A good way to make your employees want to stay with you is to create a community while also practicing the individualistic approach. This is what we do at Enlight. We have processes and procedures in place which make communication smooth and our employees heard. At the same time, we work on making our company a hub where people will want to come and stay.
There is no universal recipe on how to build such a community in your company, it varies from place to place, and also across the employee life cycle.
Q: What is the retention rate in Enlight? And what is the secret behind that number?
B: Our retention rate is approximately 80%. I think that this community atmosphere we have at the company largely influences that. People come here because they want to hang out with each other. On the other hand, every individual is seen and heard. They are included in the decision-making process when it comes to their role, we continuously communicate with them and ask for their opinion.
We aren’t perfect and it may take us some time to respond to the needs of our employees, but the important thing is that we always listen and we try to find a solution. Our employees know they can always say what they think and express their ideas. They don’t have the fear of speaking up or being judged.
But maybe the secret could also be our terrace, which has a magnificent view of Novi Sad. People gather there and cook together, from the vegetables they grew themselves on the same terrace. And that’s just another example of the community culture I was talking about.
Q: How do you think HR in IT will change? What are the main trends and tendencies?
B: A trend that has been around for a couple of years is HR working on more and more precise metrics used in the HR processes. People analytics is developing fast and AI is starting to play an important role in this field. It’s one of the specific trends I have noticed.
I also think that leadership development will continue to be one of the most important aspects of HR work, especially because it’s an important tool in hiring and keeping employees.
Lastly, I think we — as HR managers — will have to learn how to create a remote culture. The trend of this hybrid, remote work is causing companies to become hubs. So the task of HR will be how to create a place where people just stop by once in a while because the days of staying in the office from 9 to 5 are behind us.
Another trend that will present a challenge is the labor market, which has been greatly influenced by the COVID pandemic and the realization that most of the work in IT can be done remotely. I think recruitment is going to get harder and harder. In the next 5 years, our competition won’t be just local, it will be global. HR and the entire organization will have to adjust to this.
Q: How will Enlight keep up with these trends?

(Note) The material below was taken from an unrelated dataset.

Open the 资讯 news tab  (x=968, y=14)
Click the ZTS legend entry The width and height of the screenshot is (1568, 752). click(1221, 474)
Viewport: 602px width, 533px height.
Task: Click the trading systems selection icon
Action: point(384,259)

B: First of all, we will observe the labor market through extensive local and global research. At the same time, we will listen to our employees, and find out what their needs are and how we can help them. Taking all this into consideration, we will try to anticipate our future needs and create a strategy based on these anticipations.
We have already started doing this — we have a strategy in place, based on internal and external inputs. Simultaneously, we test new ways of working and new ways of recruitment, exercise flexibility… We open up to new things, test them and realize whether they work for us or not, so we can continually improve our processes and organization. In short, we observe, we test, and we learn.